Sometimes the 256 threads per block (16x16 threads) are the bes compromise solution.

In [None]:
#Uncomment the follow line if you are running in Google Colaboratory
# !pip install pycuda

Import the necessary modules, as pycuda, numpy and time

In [None]:
import  numpy  as  np
import  pycuda.autoinit
from    pycuda.compiler import SourceModule
import  pycuda.driver as  drv
import  pycuda.gpuarray as  gpuarray
import  pycuda.tools as gtools
from numpy import linalg as la
import time

# FIRST KERNEL: simple matrices multiplication
This kernel will recive 3 matrices: a and b are the source matrices, and c is where we will store the result.

The size of the matrix a is $m *n$.

The size of the matrix b is $n * o$.

The size of the matrix c is $m * o$.

All three matrices are stored in a row-wise vector. 
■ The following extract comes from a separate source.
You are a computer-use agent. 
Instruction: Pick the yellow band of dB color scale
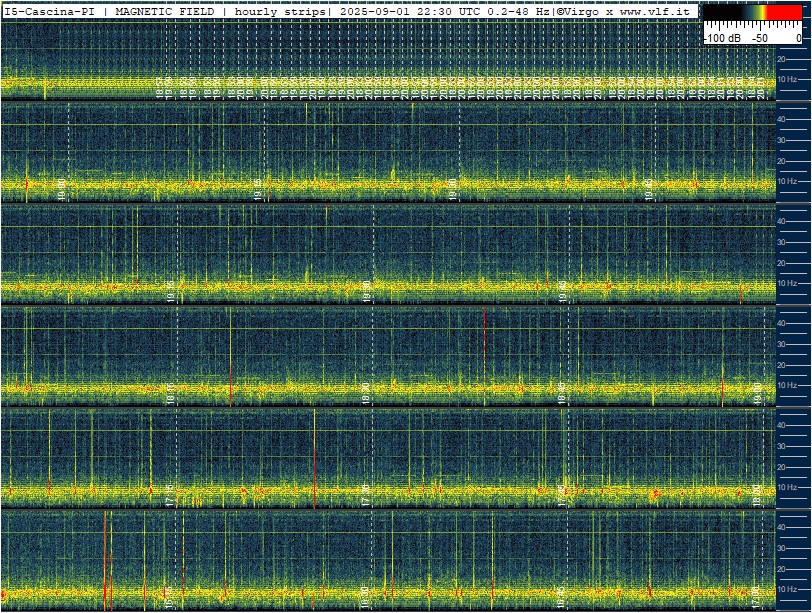coord(758,12)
Each thread will have assigned one cell position in the matrix c. The formulae for both coordinates are:


$idxY = blockIdx.y*blockDim.y+threadIdx.y$

$idxX = blockIdx.x*blockDim.x+threadIdx.x$



In [None]:
kernel  =  SourceModule ("""
__global__ void matrix_mult(float* a, 
                            float* b, 
                            float* c, 
                            int m, 
                            int n, 
                            int o) 
{ 
  // a is the vector which represents the matrix_a
  // b is the vector which represents the matrix_b
  // c is the vector where we will store the resulting matrix
  // m is number of rows of matrix a
  // n is the number of columns of matrix a, and number of rows of matrix b
  // o is the number of columns of matrix b
  // First task: Using threadIdx.x, threadIdx.y, blockDim.x, blockDim.y, 
  // blockIdx.x, blockDim.y identify the coordinates x and y in the result matrix
  // implements the matrix multiplication, cell by cell using the conventional code and analyze

  int idxX;
  int idxY;
  int idxZ;
  int offA;

  float s;

  idxY = blockIdx.y*blockDim.y+threadIdx.y; //With this we calculate the row address in target matrix
  idxX = blockIdx.x*blockDim.x+threadIdx.x; //Here we calculate the column address in target matrix


  if ( idxX < o && idxY < m ){    //Here we verify the row address and column address are valid
    idxZ = idxY*o + idxX;         //Here we calculate the target vector address, 
                                  //asuming it is a row wise matrix representation
    s = 0;                        //Initialize the s acumulator

    offA = idxY*n;                //We calculate the offset of row in matrix a row wise representation
                                  //This is to reduce the number of calculae in the next for

    for ( int i =0; i<n; i++)     //Here we run through the a columns, b rows
      s += a[offA+i]*b[(i*o)+idxX];
    
    c[idxZ]=s;
  }
  
}
""")

We fetch the cuda function matrix_mult and assign a python reference.

In [None]:
matrix_mult= kernel.get_function("matrix_mult")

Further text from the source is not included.